• DOCUMENT SECTION:
>>>

Mehmet Kerem Tunçeri (born 14 April 1979) is a Turkish former professional basketball player who played at the point guard and shooting guard positions.He is 194 cm (6 ft 4 in) in height and 86 kg (190 lbs.) in weight.

National team career 
Tunçeri was a regular member of the Turkish national team. He won the silver medal at the 2001 FIBA European Championship. He played at the 2002 FIBA World Championship. He was also a key member of the Turkish national team that won the silver medal at 2010 FIBA World Championship.

Post-playing career

Galatasaray 
In August 2021, Tunceri was appointed as General Director of Basketball for Galatasaray Sports Club.

It was announced that Tunçeri, who assumed the post of General Director on 18 January 2023, resigned.

<<<

• DATA PROVIDED:

>>>

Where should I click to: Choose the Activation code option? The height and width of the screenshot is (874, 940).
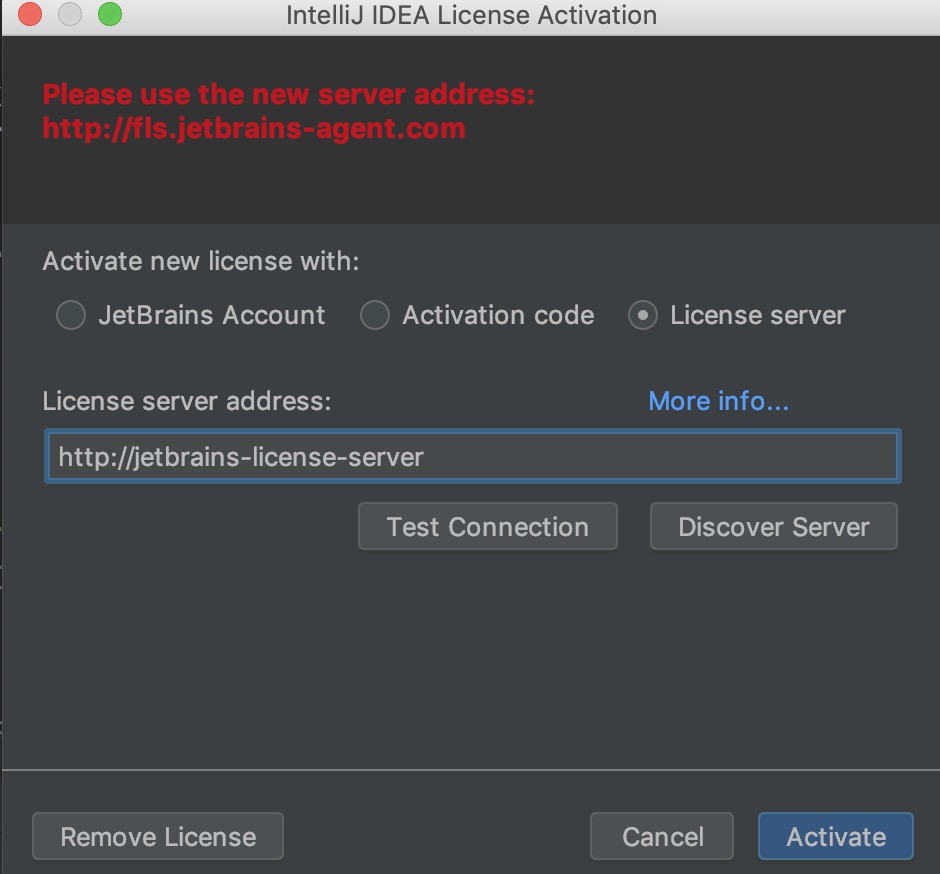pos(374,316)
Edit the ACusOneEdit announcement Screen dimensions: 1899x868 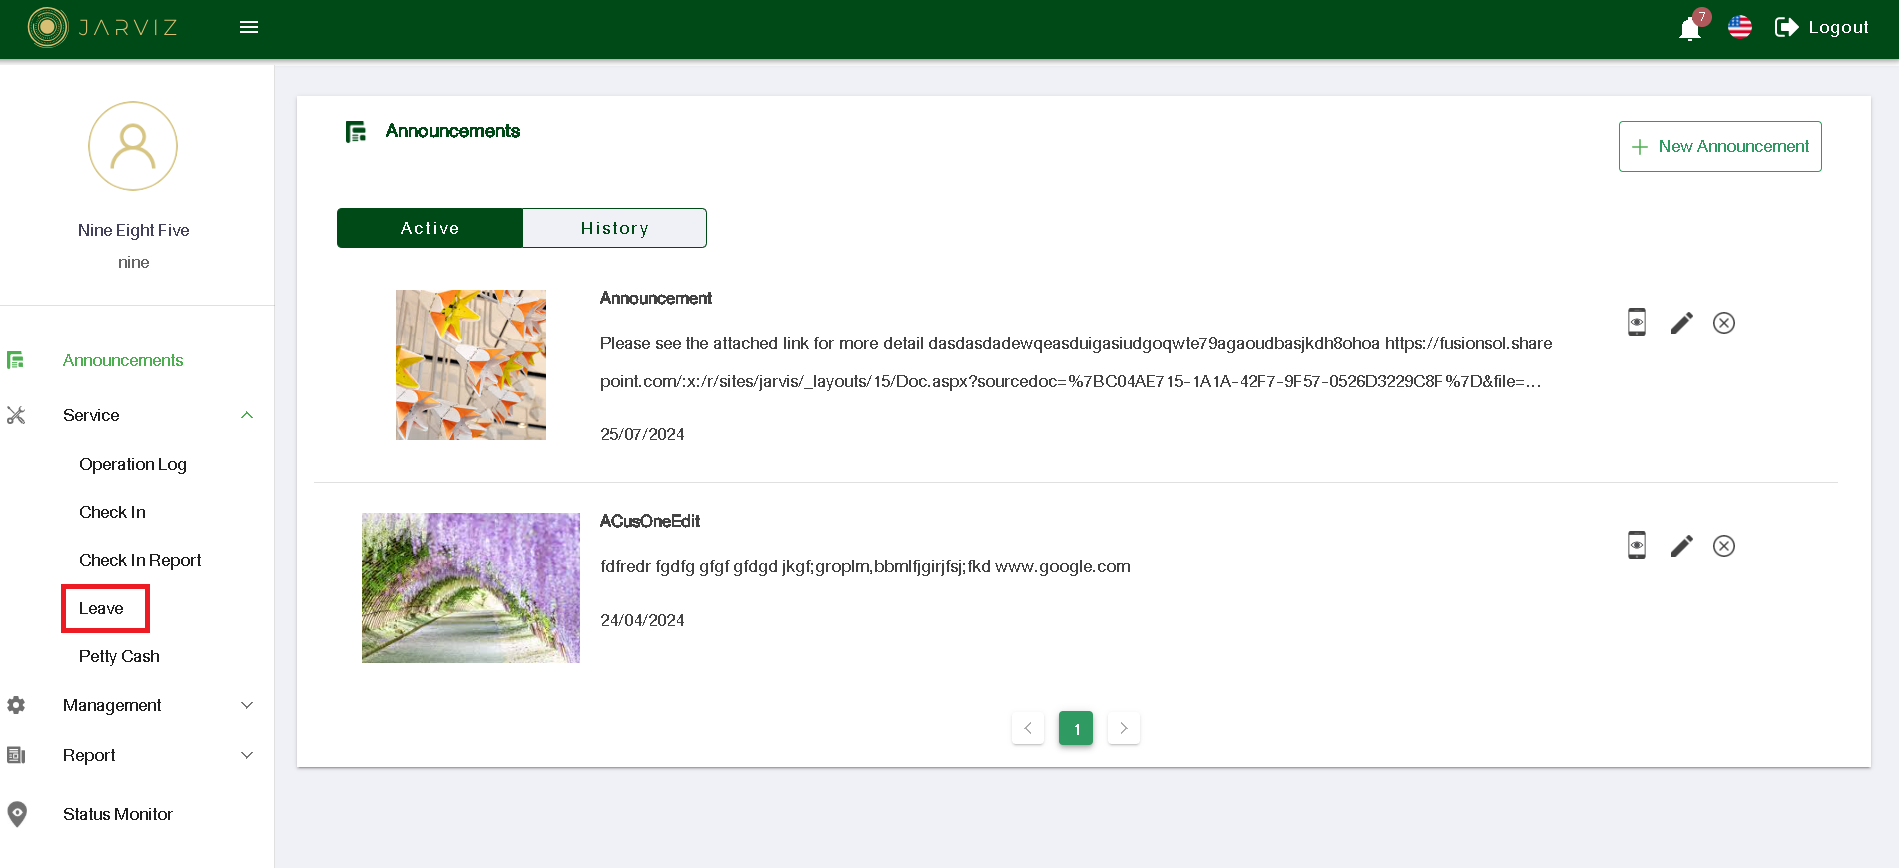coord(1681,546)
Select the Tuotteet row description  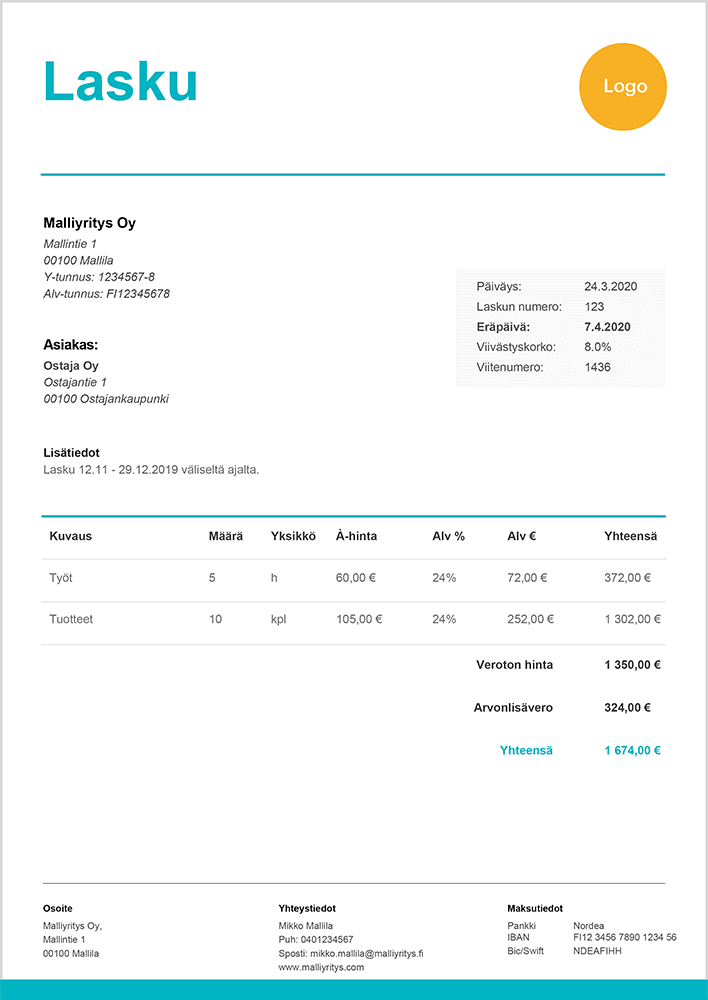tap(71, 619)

<<<

• TO DO:
**A)** In the biography of basketball player Mehmet Kerem Tunçeri, what post was he appointed to in August 2021?
**B)** Please pick up the biography of basketball player Mehmet Kerem Tunçeri after its final sentence and carry it on.

• EXERCISE ANSWERS:
**A)** General Director of Basketball for Galatasaray Sports Club.

**B)**
Honours

Club 
Efes Pilsen
Turkish League: 2002, 2003, 2004, 2009
Turkish Presidential Cup: 2009

Real Madrid
Liga ACB: 2007
ULEB Cup: 2007

International 
Turkey
  2001 FIBA European Championship
  2010 FIBA World Championship

Individual 
TBL Assist Leader: 2006
TBL MVP: 2006
Turkish Presidential Cup MVP: 2009

Personal life 
In 2007, Tunçeri married Tuba Çıkrıkçı. While still married, he started a relationship with Peray Özdil who gave birth to his child. Tunçeri and Çıkrıkçı later divorced. He has since dated several celebrities in Turkey.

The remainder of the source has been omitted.